Entries for locating text and elements:
····················
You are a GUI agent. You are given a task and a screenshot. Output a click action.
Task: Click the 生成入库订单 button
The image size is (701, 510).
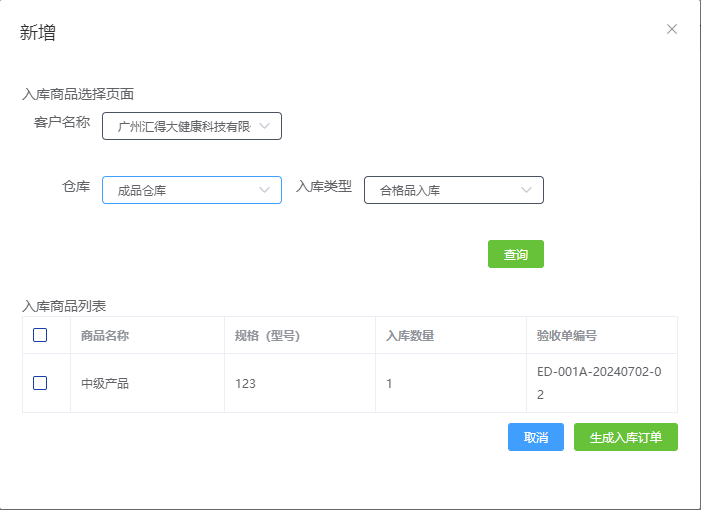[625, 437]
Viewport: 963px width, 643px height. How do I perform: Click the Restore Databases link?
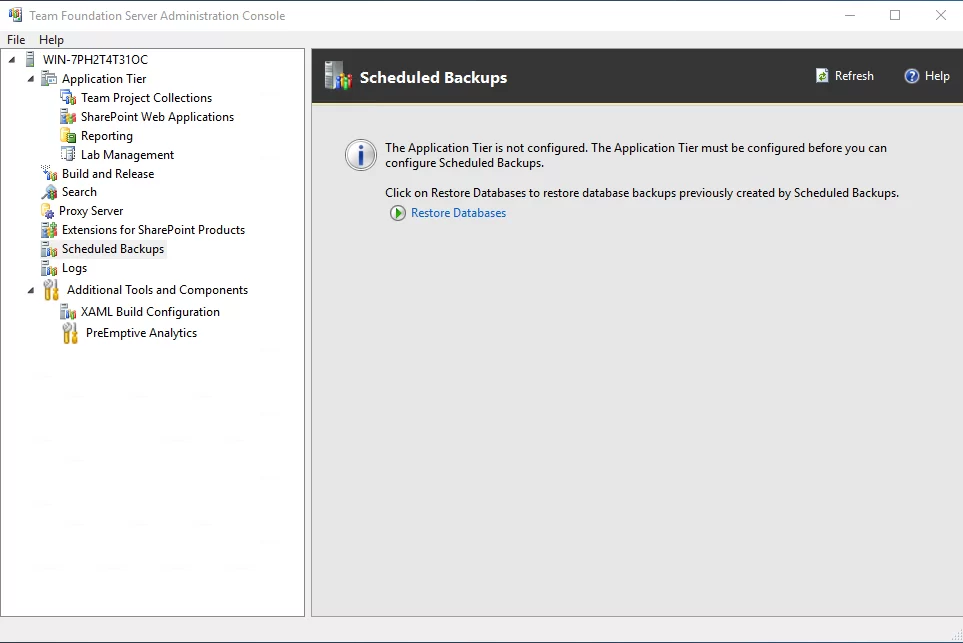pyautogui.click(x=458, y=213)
····················
Given exercise ▸ Convert every line of the records above into a JSON list of strings, one string per line. Skip blank lines and leave the pictures out.

Final result ▸
[
  "You are a GUI agent. You are given a task and a screenshot. Output a click action.",
  "Task: Click the 生成入库订单 button",
  "The image size is (701, 510).",
  "[625, 437]",
  "Viewport: 963px width, 643px height. How do I perform: Click the Restore Databases link?",
  "pyautogui.click(x=458, y=213)"
]